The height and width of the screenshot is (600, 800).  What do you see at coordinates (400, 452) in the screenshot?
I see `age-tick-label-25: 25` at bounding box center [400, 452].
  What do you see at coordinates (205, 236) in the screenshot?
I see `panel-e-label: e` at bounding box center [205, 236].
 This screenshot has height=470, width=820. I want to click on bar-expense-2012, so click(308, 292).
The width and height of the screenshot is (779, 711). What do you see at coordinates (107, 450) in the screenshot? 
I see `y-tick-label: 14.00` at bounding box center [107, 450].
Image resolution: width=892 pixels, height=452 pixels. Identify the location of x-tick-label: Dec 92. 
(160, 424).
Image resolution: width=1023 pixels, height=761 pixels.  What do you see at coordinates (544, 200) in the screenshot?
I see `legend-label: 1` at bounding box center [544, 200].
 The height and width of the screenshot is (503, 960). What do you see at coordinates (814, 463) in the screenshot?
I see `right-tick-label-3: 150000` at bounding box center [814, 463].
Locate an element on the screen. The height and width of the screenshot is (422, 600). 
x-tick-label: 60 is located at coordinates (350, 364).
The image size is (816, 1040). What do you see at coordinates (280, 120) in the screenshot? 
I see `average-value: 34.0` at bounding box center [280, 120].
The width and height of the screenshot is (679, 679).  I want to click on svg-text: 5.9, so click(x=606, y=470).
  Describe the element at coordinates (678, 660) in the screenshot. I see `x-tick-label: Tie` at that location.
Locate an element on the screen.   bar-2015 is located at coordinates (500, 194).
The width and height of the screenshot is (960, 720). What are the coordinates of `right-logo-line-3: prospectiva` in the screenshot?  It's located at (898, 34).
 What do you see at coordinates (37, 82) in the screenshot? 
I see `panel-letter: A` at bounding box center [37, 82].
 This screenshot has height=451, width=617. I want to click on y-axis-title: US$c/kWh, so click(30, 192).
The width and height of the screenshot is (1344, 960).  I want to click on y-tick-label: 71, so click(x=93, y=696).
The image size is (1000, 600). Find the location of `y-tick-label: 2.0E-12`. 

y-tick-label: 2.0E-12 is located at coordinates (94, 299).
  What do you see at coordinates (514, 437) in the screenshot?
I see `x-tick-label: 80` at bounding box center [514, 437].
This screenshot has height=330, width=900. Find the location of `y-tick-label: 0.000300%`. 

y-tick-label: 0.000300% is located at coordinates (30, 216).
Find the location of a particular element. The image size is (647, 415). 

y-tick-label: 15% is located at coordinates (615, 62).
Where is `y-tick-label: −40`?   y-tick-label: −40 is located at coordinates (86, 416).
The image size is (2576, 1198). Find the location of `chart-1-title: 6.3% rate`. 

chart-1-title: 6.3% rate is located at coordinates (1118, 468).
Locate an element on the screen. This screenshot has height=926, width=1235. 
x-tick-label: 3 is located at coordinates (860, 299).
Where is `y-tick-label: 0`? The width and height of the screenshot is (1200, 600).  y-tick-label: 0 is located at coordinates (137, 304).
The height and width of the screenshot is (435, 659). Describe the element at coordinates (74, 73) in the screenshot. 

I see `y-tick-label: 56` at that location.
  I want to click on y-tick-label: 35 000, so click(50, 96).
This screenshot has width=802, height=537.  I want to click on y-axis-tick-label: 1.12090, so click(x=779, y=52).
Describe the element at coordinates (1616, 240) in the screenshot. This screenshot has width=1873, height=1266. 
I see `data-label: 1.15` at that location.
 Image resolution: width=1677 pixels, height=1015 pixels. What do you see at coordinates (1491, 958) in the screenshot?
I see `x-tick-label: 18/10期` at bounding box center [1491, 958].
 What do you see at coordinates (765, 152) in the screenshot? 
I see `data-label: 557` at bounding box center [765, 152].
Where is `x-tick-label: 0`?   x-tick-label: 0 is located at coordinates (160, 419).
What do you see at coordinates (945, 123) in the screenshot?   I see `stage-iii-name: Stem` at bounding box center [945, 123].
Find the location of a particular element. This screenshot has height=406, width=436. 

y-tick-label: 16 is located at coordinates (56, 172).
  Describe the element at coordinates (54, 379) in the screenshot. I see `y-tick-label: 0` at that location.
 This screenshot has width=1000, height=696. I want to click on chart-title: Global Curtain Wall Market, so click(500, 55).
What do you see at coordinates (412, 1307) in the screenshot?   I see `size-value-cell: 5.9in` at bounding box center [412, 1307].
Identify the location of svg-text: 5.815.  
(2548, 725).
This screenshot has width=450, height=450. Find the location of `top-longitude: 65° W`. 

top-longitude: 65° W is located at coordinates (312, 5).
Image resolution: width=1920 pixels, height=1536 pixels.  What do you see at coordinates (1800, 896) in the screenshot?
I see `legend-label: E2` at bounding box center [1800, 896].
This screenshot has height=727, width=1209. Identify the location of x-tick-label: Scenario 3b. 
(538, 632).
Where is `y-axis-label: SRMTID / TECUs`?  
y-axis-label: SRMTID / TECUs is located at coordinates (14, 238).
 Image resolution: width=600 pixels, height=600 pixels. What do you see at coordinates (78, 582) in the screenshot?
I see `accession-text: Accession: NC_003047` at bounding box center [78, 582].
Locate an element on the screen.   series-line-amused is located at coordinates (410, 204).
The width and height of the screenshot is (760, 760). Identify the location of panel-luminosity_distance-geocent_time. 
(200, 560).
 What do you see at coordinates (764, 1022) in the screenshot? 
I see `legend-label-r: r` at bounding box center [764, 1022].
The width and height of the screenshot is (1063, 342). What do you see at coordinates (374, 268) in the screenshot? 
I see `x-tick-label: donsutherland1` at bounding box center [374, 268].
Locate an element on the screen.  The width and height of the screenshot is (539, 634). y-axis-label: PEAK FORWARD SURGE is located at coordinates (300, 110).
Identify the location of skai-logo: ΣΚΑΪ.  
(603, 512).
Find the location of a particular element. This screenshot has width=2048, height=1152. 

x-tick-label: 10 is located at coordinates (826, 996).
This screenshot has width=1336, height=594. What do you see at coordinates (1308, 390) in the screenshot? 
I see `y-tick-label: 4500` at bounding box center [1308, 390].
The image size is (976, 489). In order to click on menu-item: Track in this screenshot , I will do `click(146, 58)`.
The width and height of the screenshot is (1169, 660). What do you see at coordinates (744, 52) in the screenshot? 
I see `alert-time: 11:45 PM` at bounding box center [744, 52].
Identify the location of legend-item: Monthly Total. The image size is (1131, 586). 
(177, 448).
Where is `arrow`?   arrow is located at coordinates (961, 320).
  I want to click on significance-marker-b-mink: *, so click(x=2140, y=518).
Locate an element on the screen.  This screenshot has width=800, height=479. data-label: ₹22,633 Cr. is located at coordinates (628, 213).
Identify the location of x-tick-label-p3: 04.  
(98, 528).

* * *

▶ Task prompt: Reproduce the entries from the start through the line containing "This screenshot has height=451, width=617.", exchanging "Image resolution" for "Screen resolution" and keeping all other text unchanged.

▶ Solution to this exercise:
The height and width of the screenshot is (600, 800).  What do you see at coordinates (400, 452) in the screenshot?
I see `age-tick-label-25: 25` at bounding box center [400, 452].
  What do you see at coordinates (205, 236) in the screenshot?
I see `panel-e-label: e` at bounding box center [205, 236].
 This screenshot has height=470, width=820. I want to click on bar-expense-2012, so click(308, 292).
The width and height of the screenshot is (779, 711). What do you see at coordinates (107, 450) in the screenshot? 
I see `y-tick-label: 14.00` at bounding box center [107, 450].
Screen resolution: width=892 pixels, height=452 pixels. Identify the location of x-tick-label: Dec 92. 
(160, 424).
Screen resolution: width=1023 pixels, height=761 pixels.  What do you see at coordinates (544, 200) in the screenshot?
I see `legend-label: 1` at bounding box center [544, 200].
 The height and width of the screenshot is (503, 960). What do you see at coordinates (814, 463) in the screenshot?
I see `right-tick-label-3: 150000` at bounding box center [814, 463].
Locate an element on the screen. The height and width of the screenshot is (422, 600). 
x-tick-label: 60 is located at coordinates (350, 364).
The image size is (816, 1040). What do you see at coordinates (280, 120) in the screenshot? 
I see `average-value: 34.0` at bounding box center [280, 120].
The width and height of the screenshot is (679, 679).  I want to click on svg-text: 5.9, so click(x=606, y=470).
  Describe the element at coordinates (678, 660) in the screenshot. I see `x-tick-label: Tie` at that location.
Locate an element on the screen.   bar-2015 is located at coordinates (500, 194).
The width and height of the screenshot is (960, 720). What are the coordinates of `right-logo-line-3: prospectiva` in the screenshot?  It's located at (898, 34).
 What do you see at coordinates (37, 82) in the screenshot? 
I see `panel-letter: A` at bounding box center [37, 82].
 This screenshot has height=451, width=617. I want to click on y-axis-title: US$c/kWh, so click(30, 192).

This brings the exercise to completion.